A brief autobiography
by Michael Craft

Authors often write under a pen name (a “pseudonym” if they’re into Greek, or “nom de plume” if they fancy French). I’m no exception. The full name I was born with is Michael Craft Johnson. I decided to write as Michael Craft not to conceal my identity or to create confusion, but merely to give my author’s persona a more “literary” ring. Somehow, “Michael Craft” sounds more like a man of letters than does “Mike Johnson.” For those who might be curious as to how I ended up with Craft as a middle name: Craft was my mother’s maiden name. My English ancestors on her side of the family came to America in 1630. Honest. It’s all documented, and I’ve been assured that my forebears were not horse thieves deported to these shores.

miketot.jpg - 18083 Bytes
The author in 1952.
I was born in 1950 in Elgin, Illinois, which is located on the Fox River some 40 miles northwest of Chicago. My childhood was unremarkable, as I grew up during the heat of the Baby Boom in a small Midwestern city that then numbered about 50,000 and still manufactured wristwatches. I attended a Catholic grade school for eight years, and while the religion didn’t stick, the discipline and the love of language did. Back then, remember, those first eight years of education were known as “grammar school.” I can still diagram any sentence you care to throw at me, and I am forever grateful to the good sisters who drilled those lessons into me.

The next four years were spent at Elgin Academy, a private boarding school (now a day school) that I attended as a day student. It was great. A number of lifelong interests were nurtured there, including music, theater, and running. I graduated valedictorian, which sounds more impressive than it really was because there were only 34 of us in my class—I was something of a big fish in a small pond.

mikecol.jpg - 26202 Bytes
In 1972. That tie!
Then on to college at the University of Illinois at Urbana-Champaign (a considerably larger pond). I enrolled as an architecture student, but switched during my first year to graphic design, the major in which I graduated. I stayed on for several years of graduate school with the Institute for Communications Research, but by 1976, I realized it was time to enter the “real world.”
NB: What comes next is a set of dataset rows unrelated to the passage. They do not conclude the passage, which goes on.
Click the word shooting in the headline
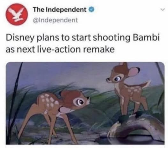The image size is (168, 148). [112, 38]

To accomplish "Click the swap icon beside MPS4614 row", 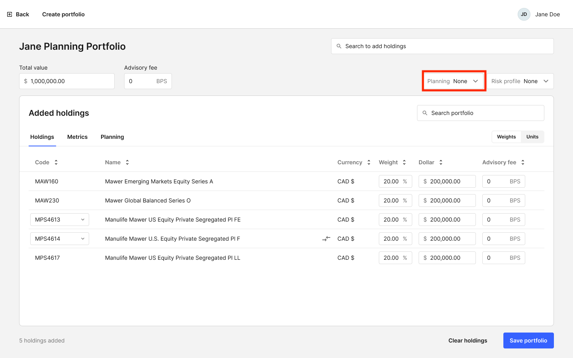I will 326,239.
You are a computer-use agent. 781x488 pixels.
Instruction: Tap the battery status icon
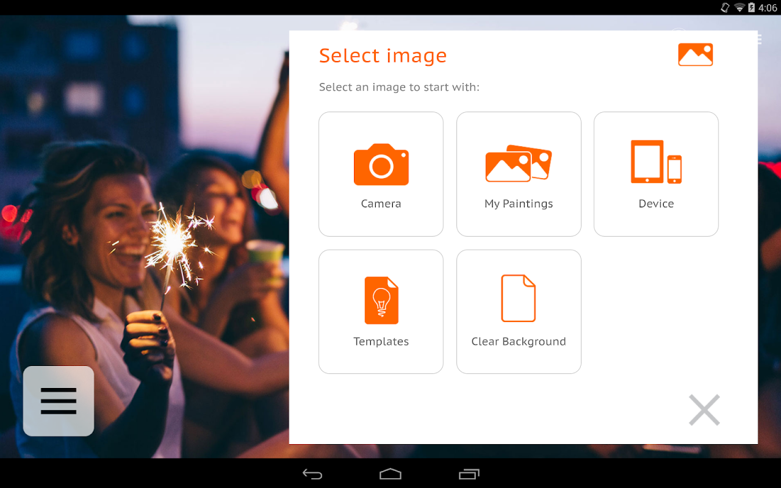coord(752,7)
I was lucky enough to land a job at the Chicago Tribune, not as a reporter (as some of my readers might assume), but as an art director in the paper’s editorial-design department. I was one of perhaps a dozen designers responsible for the look of the paper itself. During my ten years there, I spent four years designing the front page of “Tempo,” the daily features section, and another two years designing the Sunday magazine. I also absorbed the milieu of the newsroom, which would later prove useful as the setting for my books.
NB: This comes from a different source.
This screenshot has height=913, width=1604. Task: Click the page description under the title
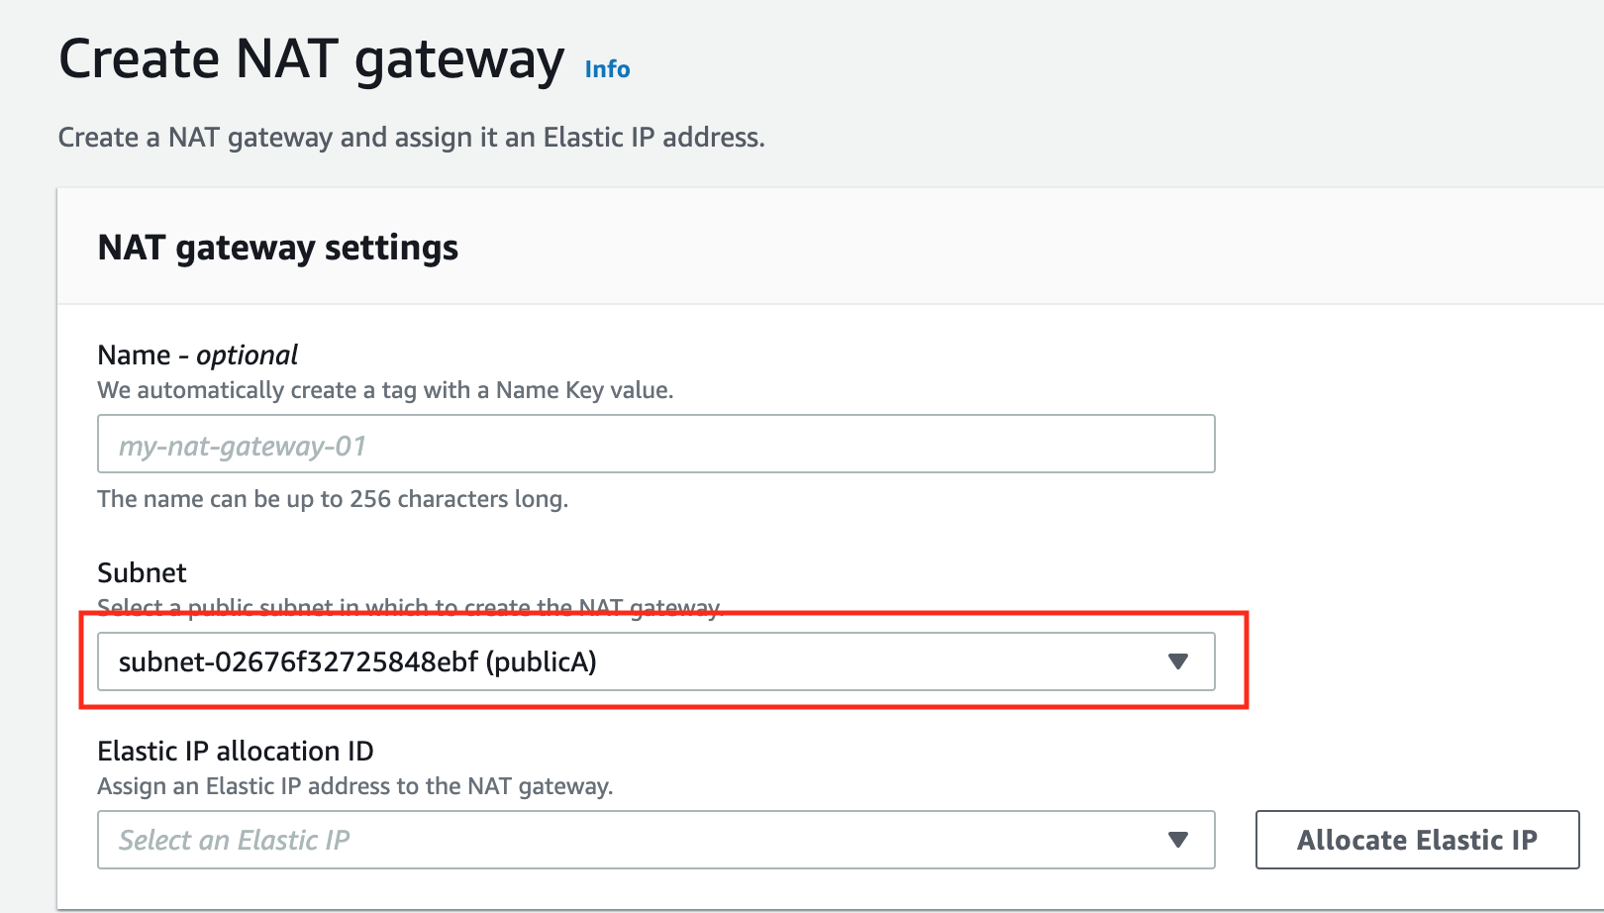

During my tenure at the Tribune, I moved north to Kenosha, Wisconsin, which, like Chicago, is located along the western shore of Lake Michigan. Commuting the 50-some miles by train, spending some three hours a day sitting with my briefcase in my lap while watching the world whisk by, I decided to put that time to use by working toward a long-held goal: I wanted to write a novel. Sometime in 1980, I started making notes, and within a year or so, I had a draft.

REcover.jpg - 28844 Bytes
First novel, 1993.
After many false starts and an abundance of trial and error, rejection and revision, I finally secured my first contract in 1991 (11 years later!), when Los Hombres Press, a small gay publisher in San Diego, agreed to print my first novel, Rehearsing. It was released in February 1993. The old adage couldn’t be truer: Persistence pays. And to my astonishment, that first effort was recognized by the Chicago-based Society of Midland Authors, which honored Rehearsing as a finalist for its 1994 Adult Fiction Award. (Click here for book details.)
mikeleon.jpg - 66504 Bytes
Leon and Michael.
Photo by Jake Jacobson.
During that long struggle to get published, I went through two important life changes. First, in 1982, Leon and I found each other; I have dedicated all of my books to him. Second, in 1987, I left the Tribune and went to work with Leon in his family-owned business, which manufactured musical wind instruments. We have since relocated to the California desert near Palm Springs, which has allowed me not only to focus on my writing, but also to attain a graduate degree in creative writing, a long-held goal.
FDcover.jpg - 34966 Bytes
First Mark Manning mystery, 1997.

With the support and security I enjoyed while working with my partner, I was able to launch my “other” career as a novelist. That career took a crucial turn in late 1995, when Mitchell Waters, then a new agent at Curtis Brown Ltd. in New York, agreed to take me on as his first client. I had the manuscript of Flight Dreams in hand, and Mitchell suggested that I work up a proposal for a sequel to it so that he could attempt to secure a contract for a series. In 1996, we signed on with Kensington Books for the first three installments of the Mark Manning series, and in June 1997, Flight Dreams was published. (Click here for book details.)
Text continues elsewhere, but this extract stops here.